Aim of the task => Please quote only the lines that start at the one with "Where should I click to: Click external" and go on to the last line of the data, both ends kept.

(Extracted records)
· · · · ·

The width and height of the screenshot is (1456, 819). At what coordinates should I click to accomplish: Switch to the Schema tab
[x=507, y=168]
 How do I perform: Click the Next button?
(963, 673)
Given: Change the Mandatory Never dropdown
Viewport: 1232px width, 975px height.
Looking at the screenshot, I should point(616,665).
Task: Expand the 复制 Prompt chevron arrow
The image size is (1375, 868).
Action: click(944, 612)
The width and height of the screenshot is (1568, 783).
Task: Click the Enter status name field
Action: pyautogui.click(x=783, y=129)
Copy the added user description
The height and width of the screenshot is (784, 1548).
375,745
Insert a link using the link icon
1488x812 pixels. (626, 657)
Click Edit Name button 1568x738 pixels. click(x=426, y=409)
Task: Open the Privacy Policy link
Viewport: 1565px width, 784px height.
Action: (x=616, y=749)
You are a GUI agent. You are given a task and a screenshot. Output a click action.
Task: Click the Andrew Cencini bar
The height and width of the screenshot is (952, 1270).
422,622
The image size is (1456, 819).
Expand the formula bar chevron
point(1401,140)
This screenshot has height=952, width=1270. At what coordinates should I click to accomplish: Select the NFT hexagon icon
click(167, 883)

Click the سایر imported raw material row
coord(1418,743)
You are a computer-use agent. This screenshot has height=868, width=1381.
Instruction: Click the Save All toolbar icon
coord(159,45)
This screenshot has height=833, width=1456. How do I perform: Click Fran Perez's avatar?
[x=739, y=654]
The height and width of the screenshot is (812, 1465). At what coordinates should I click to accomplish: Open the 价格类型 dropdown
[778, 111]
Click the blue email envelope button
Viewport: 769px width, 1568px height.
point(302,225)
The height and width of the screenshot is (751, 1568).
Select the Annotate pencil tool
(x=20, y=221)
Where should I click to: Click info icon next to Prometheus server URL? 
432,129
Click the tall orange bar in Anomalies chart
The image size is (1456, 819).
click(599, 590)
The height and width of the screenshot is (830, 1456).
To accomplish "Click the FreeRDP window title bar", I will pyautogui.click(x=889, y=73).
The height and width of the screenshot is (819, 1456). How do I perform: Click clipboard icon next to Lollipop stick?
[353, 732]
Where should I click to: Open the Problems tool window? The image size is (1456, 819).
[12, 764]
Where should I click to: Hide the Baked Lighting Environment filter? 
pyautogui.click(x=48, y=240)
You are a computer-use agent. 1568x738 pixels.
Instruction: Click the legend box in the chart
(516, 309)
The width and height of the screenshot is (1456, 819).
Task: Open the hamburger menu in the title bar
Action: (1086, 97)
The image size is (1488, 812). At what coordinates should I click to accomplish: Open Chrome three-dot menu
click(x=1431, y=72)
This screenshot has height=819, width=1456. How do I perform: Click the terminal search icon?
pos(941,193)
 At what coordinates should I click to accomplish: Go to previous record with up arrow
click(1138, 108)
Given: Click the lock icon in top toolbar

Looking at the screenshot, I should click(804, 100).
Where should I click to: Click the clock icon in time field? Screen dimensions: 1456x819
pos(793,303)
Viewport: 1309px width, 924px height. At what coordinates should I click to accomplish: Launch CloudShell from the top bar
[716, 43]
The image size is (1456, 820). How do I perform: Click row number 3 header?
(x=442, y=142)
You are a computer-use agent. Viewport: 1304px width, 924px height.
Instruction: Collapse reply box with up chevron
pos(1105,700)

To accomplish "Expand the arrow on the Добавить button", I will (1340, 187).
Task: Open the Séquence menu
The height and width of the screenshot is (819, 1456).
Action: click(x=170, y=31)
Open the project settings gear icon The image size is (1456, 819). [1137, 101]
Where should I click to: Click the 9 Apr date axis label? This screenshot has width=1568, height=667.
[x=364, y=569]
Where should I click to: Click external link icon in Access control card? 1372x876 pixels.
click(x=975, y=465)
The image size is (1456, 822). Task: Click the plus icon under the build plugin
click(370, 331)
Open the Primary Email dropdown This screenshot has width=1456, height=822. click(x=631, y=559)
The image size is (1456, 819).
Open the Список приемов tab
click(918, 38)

· · · · ·

Response =>
Where should I click to: Click external link icon in Access control card? 1372x876 pixels.
click(x=975, y=465)
The image size is (1456, 822). Task: Click the plus icon under the build plugin
click(370, 331)
Open the Primary Email dropdown This screenshot has width=1456, height=822. click(x=631, y=559)
The image size is (1456, 819).
Open the Список приемов tab
click(918, 38)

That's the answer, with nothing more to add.